** AIM OF THE EXERCISE **
Omit any pictures, and restate word for word only the lines from the one with "The image size is (756, 560)." through the end of the data below.

___ EXTRACTED ENTRIES

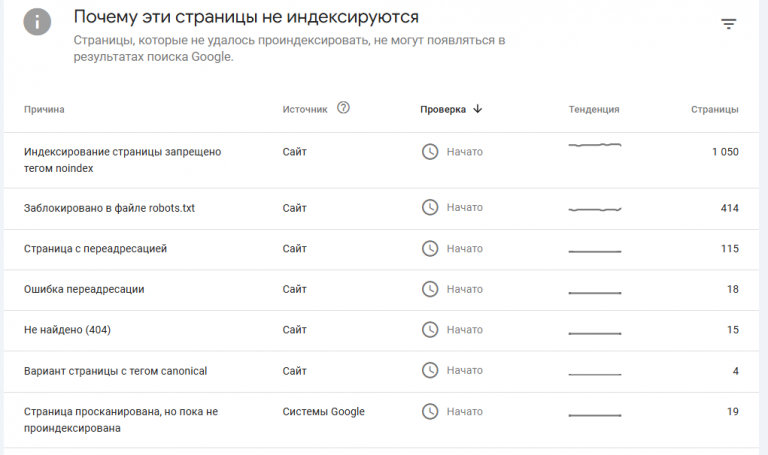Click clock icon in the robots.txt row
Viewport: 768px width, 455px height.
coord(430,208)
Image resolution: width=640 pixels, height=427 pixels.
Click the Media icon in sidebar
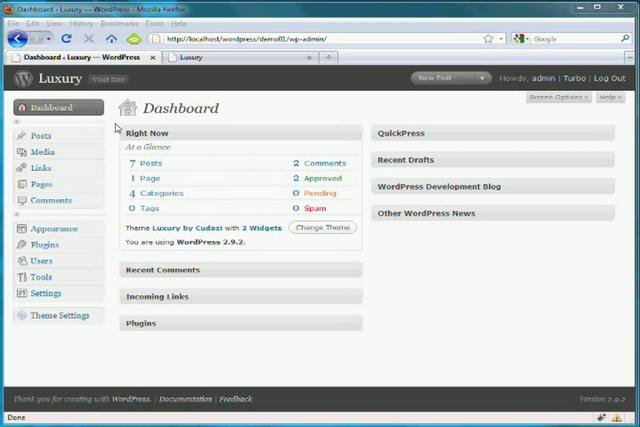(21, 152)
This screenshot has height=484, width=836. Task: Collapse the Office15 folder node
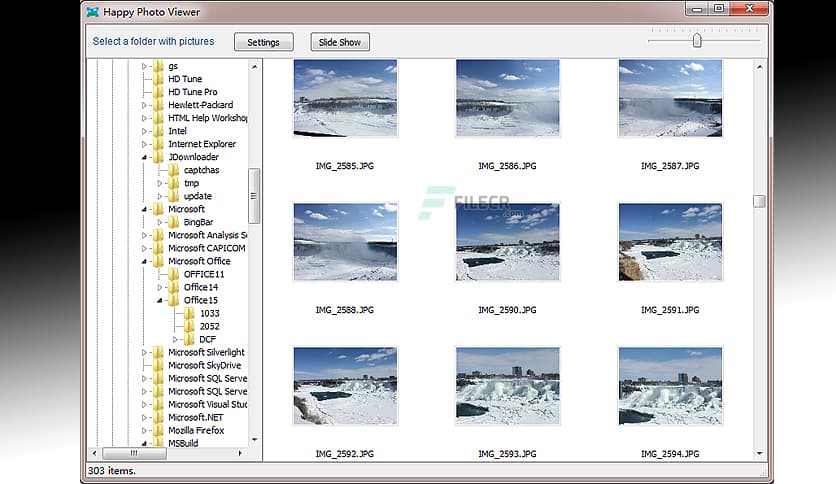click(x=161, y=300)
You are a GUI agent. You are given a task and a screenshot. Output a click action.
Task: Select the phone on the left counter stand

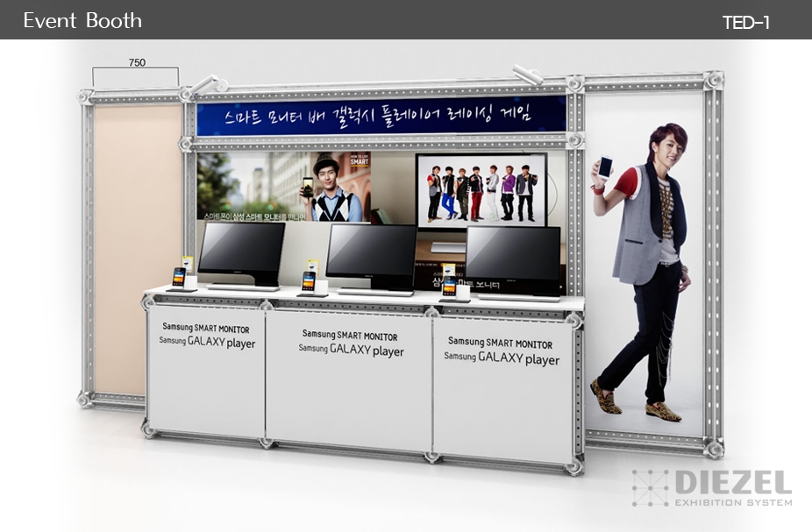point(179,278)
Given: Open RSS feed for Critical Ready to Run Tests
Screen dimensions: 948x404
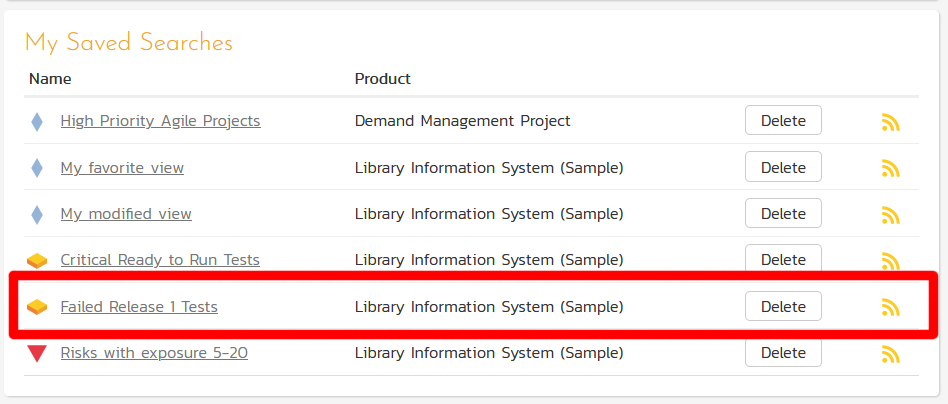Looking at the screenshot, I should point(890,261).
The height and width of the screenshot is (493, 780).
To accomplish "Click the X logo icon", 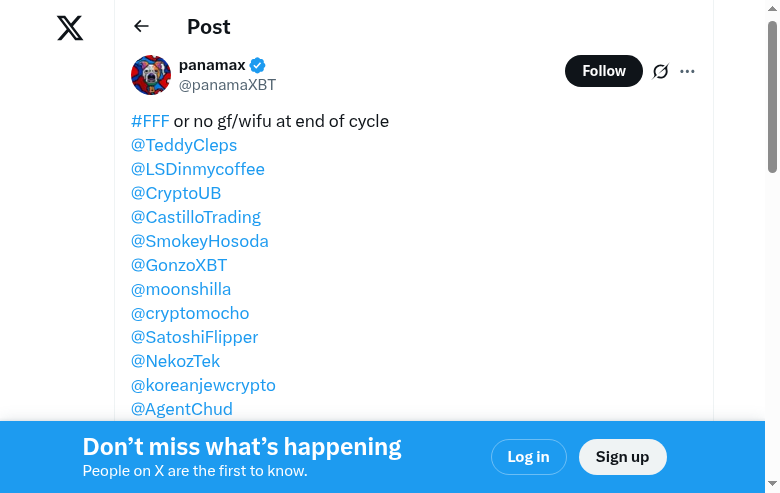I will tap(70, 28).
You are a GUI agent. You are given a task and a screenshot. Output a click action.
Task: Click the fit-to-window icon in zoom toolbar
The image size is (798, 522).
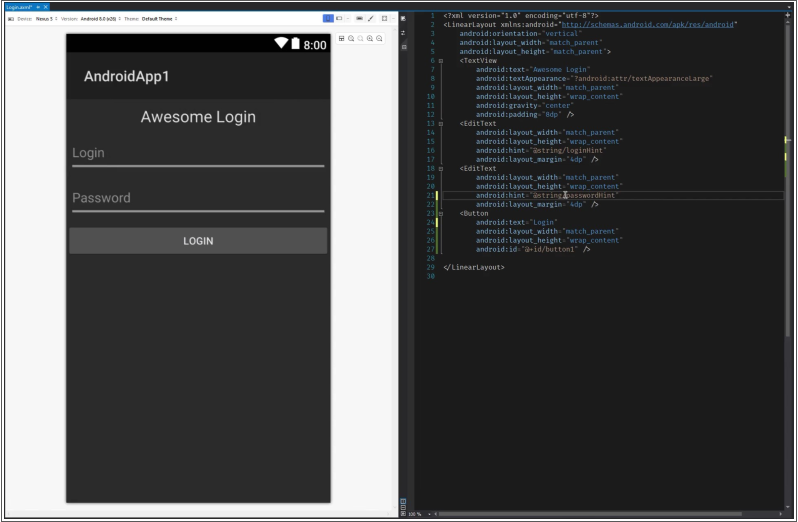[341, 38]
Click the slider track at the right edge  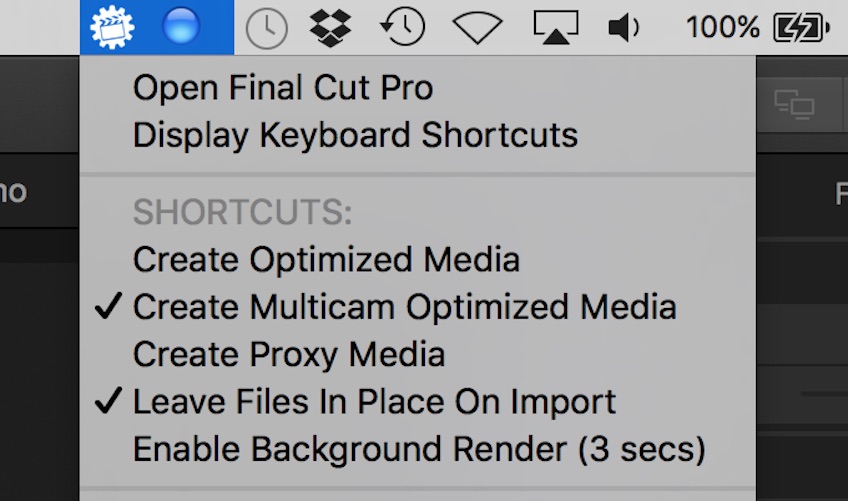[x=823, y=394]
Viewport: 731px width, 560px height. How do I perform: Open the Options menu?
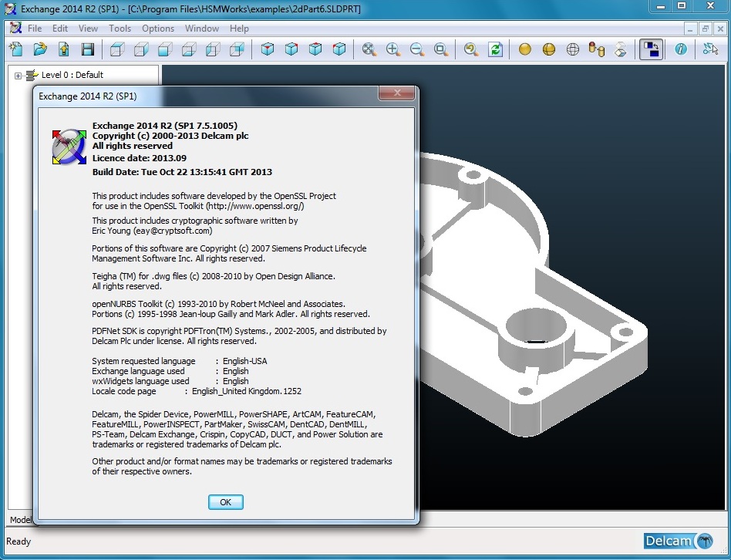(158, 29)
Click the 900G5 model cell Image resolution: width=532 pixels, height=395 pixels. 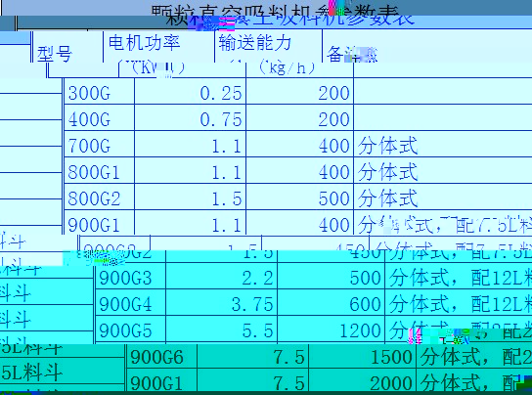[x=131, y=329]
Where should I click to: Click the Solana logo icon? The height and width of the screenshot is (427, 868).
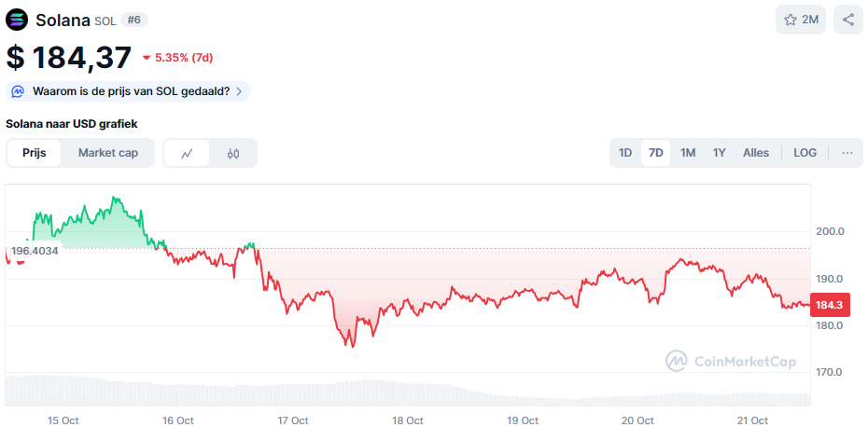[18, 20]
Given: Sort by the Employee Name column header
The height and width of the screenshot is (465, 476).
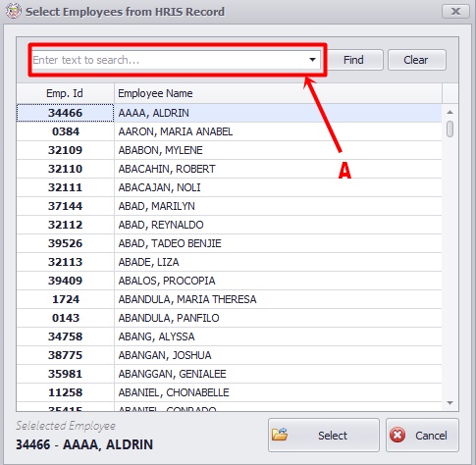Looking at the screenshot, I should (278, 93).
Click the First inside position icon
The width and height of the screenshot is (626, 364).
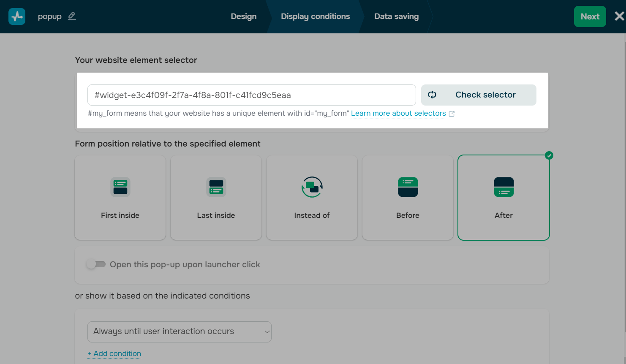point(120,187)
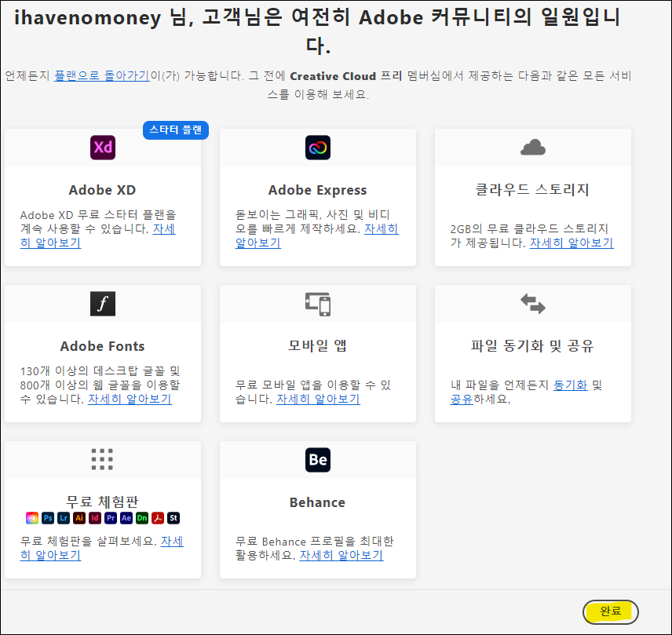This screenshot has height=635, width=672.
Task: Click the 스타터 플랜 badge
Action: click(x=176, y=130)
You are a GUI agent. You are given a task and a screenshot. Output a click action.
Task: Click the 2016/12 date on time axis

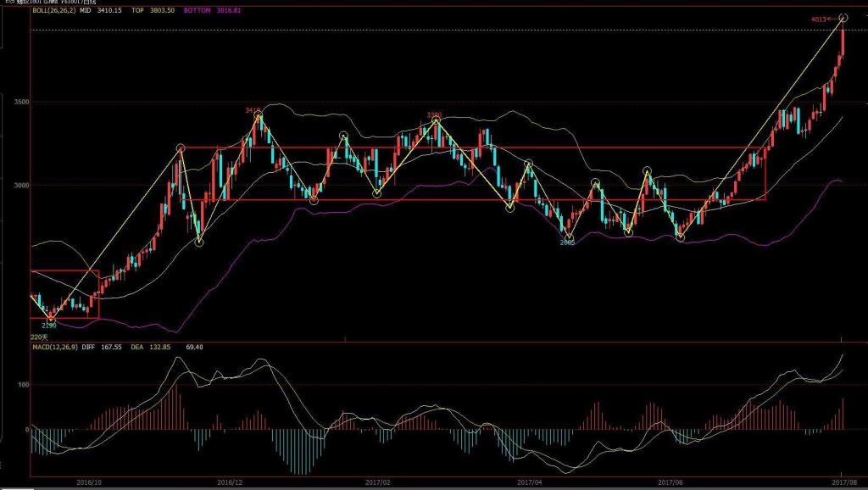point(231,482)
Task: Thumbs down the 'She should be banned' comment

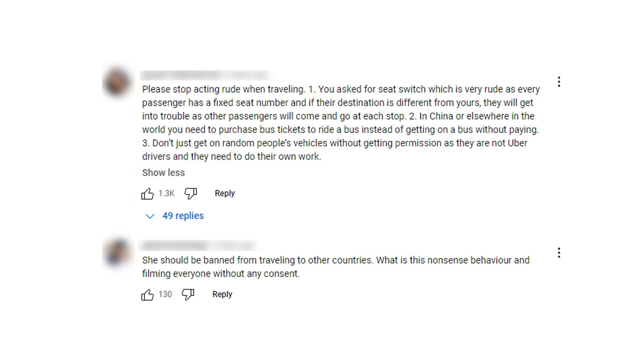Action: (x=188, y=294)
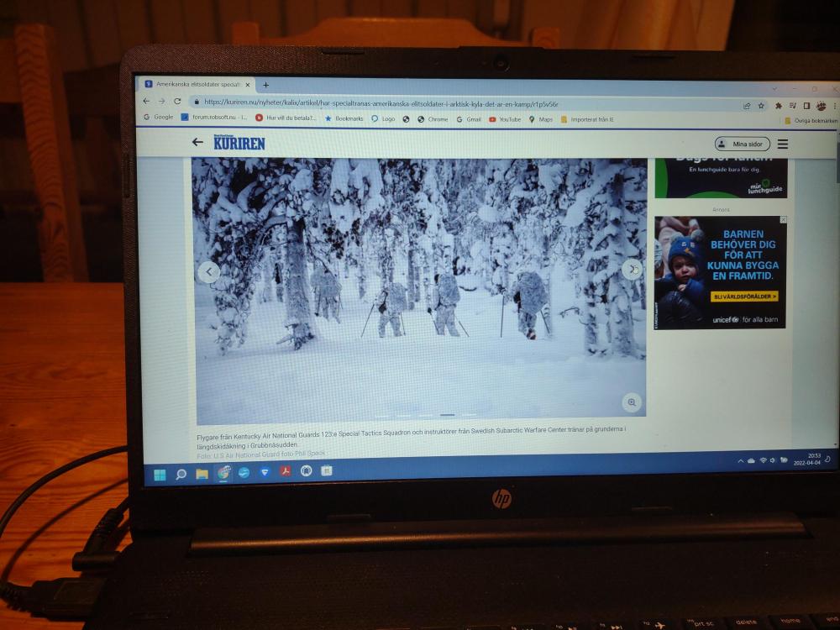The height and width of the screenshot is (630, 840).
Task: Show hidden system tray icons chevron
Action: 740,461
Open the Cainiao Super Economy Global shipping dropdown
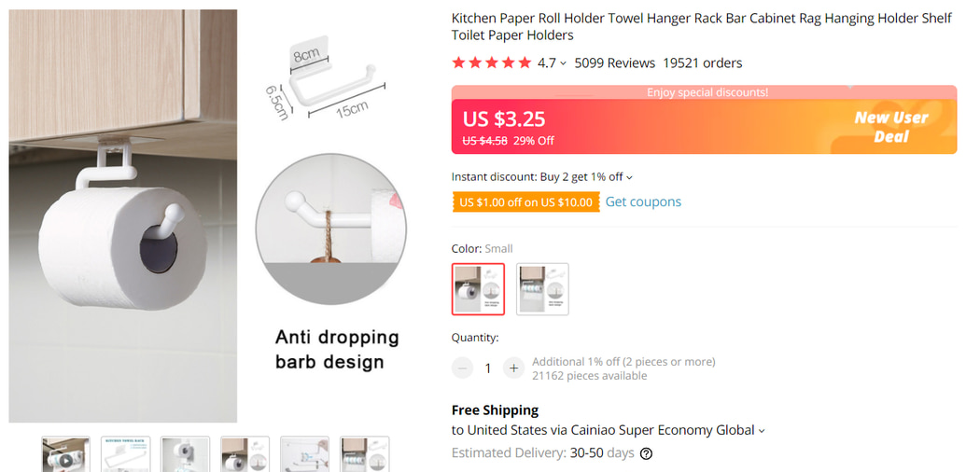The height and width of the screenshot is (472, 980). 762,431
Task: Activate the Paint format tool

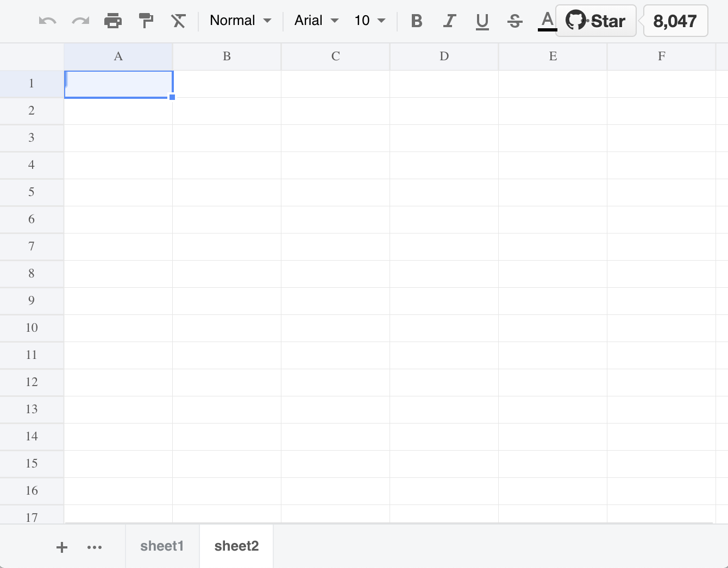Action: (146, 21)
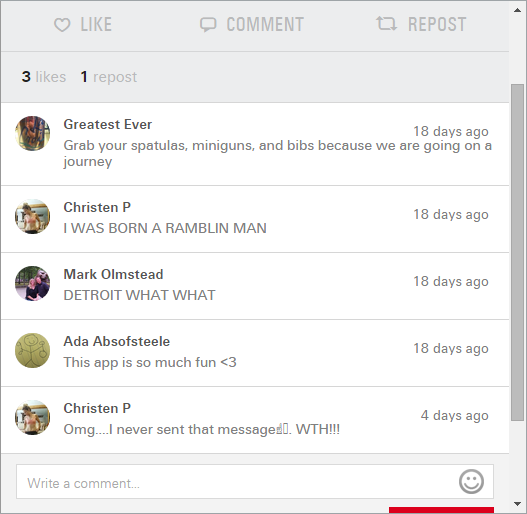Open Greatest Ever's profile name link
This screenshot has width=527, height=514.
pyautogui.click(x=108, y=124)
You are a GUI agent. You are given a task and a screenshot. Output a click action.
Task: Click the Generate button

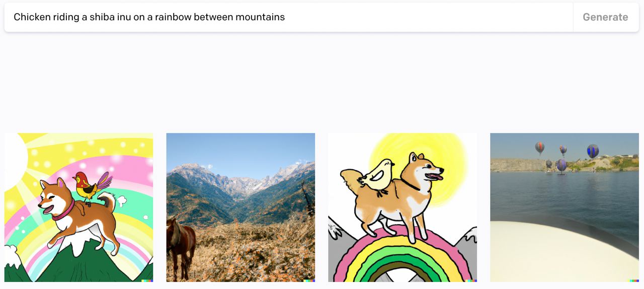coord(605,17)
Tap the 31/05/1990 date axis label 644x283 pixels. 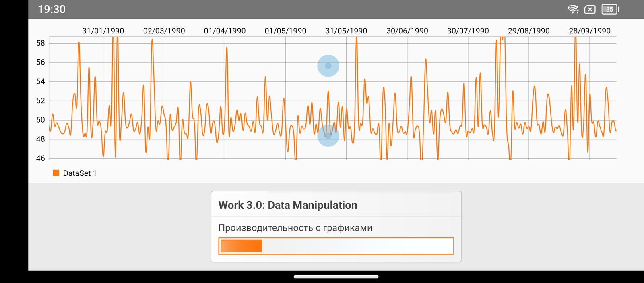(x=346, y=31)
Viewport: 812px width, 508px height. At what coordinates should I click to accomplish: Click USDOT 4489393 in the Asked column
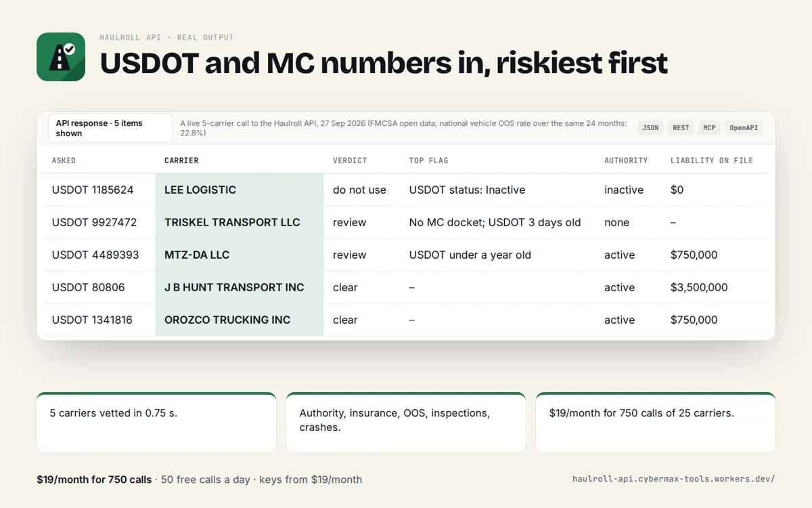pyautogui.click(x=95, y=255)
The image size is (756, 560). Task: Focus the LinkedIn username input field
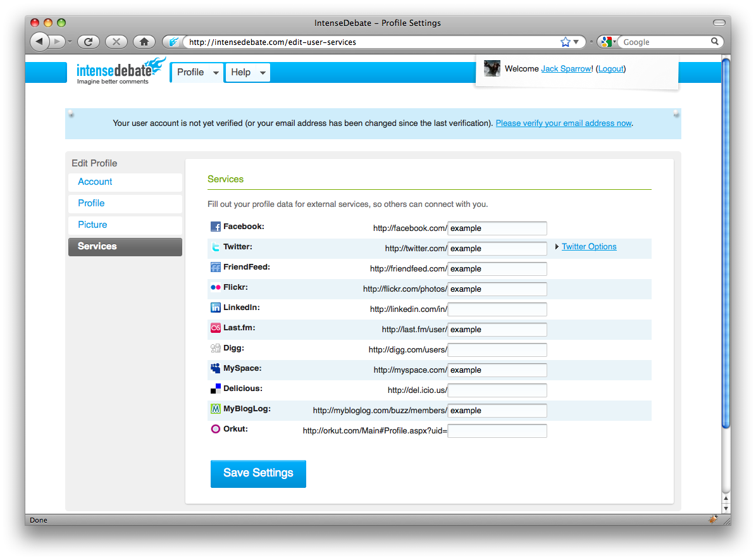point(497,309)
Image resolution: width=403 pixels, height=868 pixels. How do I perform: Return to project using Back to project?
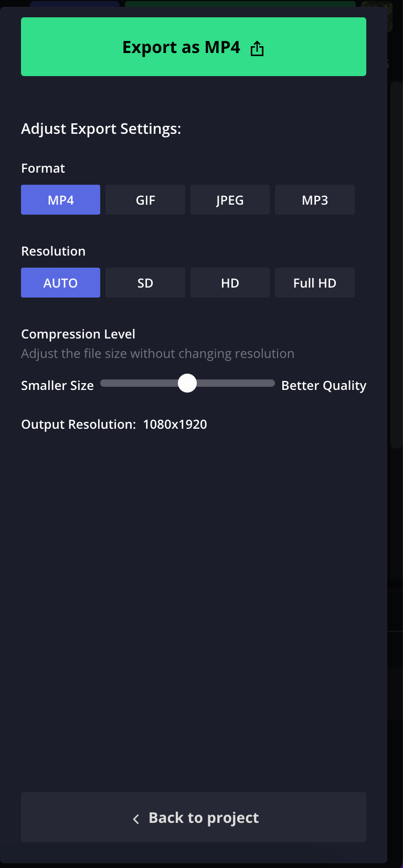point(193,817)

______

** TASK OUTPUT **
The image size is (756, 560). Task: Focus the LinkedIn username input field
point(497,309)
Image resolution: width=403 pixels, height=868 pixels. How do I perform: Return to project using Back to project?
point(193,817)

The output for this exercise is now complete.